Por um momento fechou a pasta, descreu e voltou a abrir no intuito de obter certeza sobre o que lia.
Parecia ter visto um espírito, a morte, qualquer coisa que assustasse. Mas se tratava de um único indivíduo.
Variados pensamentos transitaram por sua cabeça fora de ordem e um deles tomaria uma decisão explosiva.
Já se sentia no extremo da investigação e o que foi visualizado por último, não lhe permitia prosseguir.
De uma maneira se sentiu traído por quem o contratou. Mas Kansas saberia?

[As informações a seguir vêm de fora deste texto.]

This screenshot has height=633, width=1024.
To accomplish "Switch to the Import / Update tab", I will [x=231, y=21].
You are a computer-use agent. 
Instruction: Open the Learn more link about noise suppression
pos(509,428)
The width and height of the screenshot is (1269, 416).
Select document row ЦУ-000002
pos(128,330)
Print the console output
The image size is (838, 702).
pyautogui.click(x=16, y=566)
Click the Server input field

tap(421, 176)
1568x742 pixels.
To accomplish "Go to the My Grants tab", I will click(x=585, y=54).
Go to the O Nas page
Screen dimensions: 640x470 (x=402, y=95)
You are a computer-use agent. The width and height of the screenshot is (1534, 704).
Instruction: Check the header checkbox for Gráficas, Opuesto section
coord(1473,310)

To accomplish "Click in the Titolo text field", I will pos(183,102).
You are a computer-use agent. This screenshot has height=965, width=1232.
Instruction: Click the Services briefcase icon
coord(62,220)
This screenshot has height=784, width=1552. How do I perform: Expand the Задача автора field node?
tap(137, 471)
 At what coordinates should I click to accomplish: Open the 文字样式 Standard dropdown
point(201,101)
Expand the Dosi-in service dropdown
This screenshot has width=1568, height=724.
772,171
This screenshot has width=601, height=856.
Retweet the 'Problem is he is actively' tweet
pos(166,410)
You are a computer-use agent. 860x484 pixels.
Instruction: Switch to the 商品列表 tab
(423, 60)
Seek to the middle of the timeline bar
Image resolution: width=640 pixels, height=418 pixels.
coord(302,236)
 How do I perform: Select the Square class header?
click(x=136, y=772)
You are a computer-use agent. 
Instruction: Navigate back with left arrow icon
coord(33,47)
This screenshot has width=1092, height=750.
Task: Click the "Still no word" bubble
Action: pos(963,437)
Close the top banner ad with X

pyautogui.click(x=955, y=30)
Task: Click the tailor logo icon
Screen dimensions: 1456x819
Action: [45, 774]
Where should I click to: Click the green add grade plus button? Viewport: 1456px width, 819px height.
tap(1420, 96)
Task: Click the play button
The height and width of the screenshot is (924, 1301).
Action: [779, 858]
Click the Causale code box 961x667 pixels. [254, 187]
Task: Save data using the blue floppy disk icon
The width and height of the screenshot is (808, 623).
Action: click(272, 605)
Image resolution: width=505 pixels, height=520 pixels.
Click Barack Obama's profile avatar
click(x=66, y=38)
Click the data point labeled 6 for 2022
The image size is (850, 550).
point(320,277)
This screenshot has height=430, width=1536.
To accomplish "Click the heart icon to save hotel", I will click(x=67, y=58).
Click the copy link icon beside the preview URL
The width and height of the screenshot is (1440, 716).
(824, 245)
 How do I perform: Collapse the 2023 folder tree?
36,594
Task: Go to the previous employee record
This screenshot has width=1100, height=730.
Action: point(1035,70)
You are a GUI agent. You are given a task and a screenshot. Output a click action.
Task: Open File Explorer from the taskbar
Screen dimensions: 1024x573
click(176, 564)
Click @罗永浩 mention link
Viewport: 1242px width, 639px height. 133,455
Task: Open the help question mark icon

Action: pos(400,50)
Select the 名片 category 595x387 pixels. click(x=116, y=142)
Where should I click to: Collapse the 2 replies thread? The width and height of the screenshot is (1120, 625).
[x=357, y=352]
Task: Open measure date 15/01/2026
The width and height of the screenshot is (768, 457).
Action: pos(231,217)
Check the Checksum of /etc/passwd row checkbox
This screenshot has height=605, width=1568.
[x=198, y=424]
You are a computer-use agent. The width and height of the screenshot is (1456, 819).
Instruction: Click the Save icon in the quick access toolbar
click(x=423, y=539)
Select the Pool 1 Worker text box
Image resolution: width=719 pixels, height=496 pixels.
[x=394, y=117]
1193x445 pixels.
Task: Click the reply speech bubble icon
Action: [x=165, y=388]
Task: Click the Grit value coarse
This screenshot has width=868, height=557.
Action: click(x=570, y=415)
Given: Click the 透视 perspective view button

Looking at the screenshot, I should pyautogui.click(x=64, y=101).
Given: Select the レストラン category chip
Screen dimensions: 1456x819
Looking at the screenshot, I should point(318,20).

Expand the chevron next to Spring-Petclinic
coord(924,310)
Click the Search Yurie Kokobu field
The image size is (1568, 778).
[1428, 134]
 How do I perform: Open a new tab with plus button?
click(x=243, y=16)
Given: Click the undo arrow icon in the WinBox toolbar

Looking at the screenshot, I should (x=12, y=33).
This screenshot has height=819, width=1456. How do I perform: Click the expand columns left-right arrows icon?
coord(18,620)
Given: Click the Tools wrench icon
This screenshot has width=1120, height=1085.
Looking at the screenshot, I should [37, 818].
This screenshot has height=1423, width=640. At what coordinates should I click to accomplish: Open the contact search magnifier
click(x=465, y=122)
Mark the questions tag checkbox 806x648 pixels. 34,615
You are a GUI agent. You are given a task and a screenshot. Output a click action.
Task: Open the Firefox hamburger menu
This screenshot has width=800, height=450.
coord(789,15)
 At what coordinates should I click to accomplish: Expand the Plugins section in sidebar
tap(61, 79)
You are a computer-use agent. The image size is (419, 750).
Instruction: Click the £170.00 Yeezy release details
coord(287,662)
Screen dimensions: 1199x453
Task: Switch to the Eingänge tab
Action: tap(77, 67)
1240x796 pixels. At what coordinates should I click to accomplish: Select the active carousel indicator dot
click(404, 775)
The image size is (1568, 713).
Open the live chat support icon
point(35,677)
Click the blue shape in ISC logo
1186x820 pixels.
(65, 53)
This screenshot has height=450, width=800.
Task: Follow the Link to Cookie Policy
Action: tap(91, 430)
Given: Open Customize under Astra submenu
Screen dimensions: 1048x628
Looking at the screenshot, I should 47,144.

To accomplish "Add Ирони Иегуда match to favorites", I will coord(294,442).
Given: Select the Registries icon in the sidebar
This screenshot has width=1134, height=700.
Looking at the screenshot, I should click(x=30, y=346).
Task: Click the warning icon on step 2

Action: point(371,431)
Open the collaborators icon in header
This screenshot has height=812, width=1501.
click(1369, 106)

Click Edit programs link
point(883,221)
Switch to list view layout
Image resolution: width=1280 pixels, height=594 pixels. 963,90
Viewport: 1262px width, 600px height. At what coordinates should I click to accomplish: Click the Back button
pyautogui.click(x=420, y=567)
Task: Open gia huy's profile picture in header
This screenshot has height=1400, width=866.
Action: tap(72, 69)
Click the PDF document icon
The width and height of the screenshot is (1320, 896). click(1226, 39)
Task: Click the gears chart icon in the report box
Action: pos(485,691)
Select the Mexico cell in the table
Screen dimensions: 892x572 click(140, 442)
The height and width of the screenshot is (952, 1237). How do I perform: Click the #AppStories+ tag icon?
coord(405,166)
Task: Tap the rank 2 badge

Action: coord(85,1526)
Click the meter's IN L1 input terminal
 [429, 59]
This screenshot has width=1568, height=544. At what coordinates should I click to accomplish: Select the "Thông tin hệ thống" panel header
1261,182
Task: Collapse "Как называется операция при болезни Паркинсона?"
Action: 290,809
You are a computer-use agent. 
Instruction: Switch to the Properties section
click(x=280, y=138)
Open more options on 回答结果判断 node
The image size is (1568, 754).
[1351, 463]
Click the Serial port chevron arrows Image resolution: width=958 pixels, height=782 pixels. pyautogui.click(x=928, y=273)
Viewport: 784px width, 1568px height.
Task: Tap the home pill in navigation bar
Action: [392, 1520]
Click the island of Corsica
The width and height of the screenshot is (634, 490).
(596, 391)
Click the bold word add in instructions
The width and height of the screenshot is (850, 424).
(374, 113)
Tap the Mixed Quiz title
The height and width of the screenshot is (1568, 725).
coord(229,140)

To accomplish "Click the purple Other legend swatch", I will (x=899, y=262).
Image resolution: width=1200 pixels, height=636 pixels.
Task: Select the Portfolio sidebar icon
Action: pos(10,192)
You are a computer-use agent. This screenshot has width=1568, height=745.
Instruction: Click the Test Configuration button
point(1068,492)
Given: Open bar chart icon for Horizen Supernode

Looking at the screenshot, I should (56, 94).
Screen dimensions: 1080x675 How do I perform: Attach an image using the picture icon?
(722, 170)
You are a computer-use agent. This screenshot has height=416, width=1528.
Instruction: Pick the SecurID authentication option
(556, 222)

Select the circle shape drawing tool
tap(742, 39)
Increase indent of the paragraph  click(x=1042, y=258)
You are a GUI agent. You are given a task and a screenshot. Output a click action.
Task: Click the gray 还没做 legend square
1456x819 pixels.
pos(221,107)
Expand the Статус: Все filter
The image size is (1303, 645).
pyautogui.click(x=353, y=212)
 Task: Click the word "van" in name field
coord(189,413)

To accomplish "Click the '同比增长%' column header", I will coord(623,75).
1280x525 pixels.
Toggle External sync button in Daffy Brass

Desse modo, sem receios, Deangelo tomou a ação de repor apressado os papéis na caixa após retirar a pasta que o fez entrar em fúria, a selou com imensa revolta e mal se importou de tomar um banho, trocar a roupa, se alimentar.
Necessitava impor algumas coisas.
A chave da moto foi apanhada com agressividade, sustentou o capacete no topo da cabeça, ao sair amarrou a caixa acima do compartimento que guardava a pasta sigilosa e naquele momento, sem receios, decidiu partir destinado à Rye.
De volta onde deixara seu passado e os estimados pais.
Porém, antes que partisse, apoiado por cima do assento, analítico, repensou na atitude e resolveu fazer uma ligação necessária.
— Dante? — o ouviu respirar denso. — O que houve? — Gaya arrumava o jardim e umedecia a terra quando o telefone sem fio ligou.
Ela o sentiu derrotado através da respiração.
— Pode prometer que trancará portas e janelas? — parecia querer chorar, mas sua voz embargada não carregava lágrimas.
Pesava pelo ódio.
— Do que está falando? Dessa forma me assusta — riu nervosa.
— Só me prometa — afinou os lábios, tremeu as pálpebras e reprimiu seus espasmos.
— Prometo — revirou as escleras. — Só me diga o que aconteceu.
— Não queria lhe dizer isso, mas partirei com destino à Rye e me encontrarei com meu cliente.
Ela estremeceu ao ouvir o nome da cidade. Sentia um misto de saudades e traumas.
— R-rye? — gaguejou.
— Confrontarei algumas coisas, Srta. Basil. Por fim, descobri tudo e trate como o princípio de um conflito. Trarei algo para se defender.
— Espere, não desligue! — implorou. — Seja mais explícito, Dante — seu coração quase se contorceu de ansiedade.
— A família de Ivone Castrell encontrará a justiça. Seu assassino foi descoberto.
¹Naturologia: A naturologia ou naturopatia, como também é conhecida, é uma vertente da medicina que se utiliza de terapias alternativas ligadas à natureza, onde todos os tratamentos incluem práticas de exercícios e atividades físicas e mentais como massagens, meditação, respiração, visualização, entre outras. O foco dessa medicina alternativa é abordar as disfunções a partir de uma análise de desequilíbrios energéticos do indivíduo. A partir daí, o naturólogo pode tratar as diferentes situações com técnicas como, por exemplo, a acupuntura.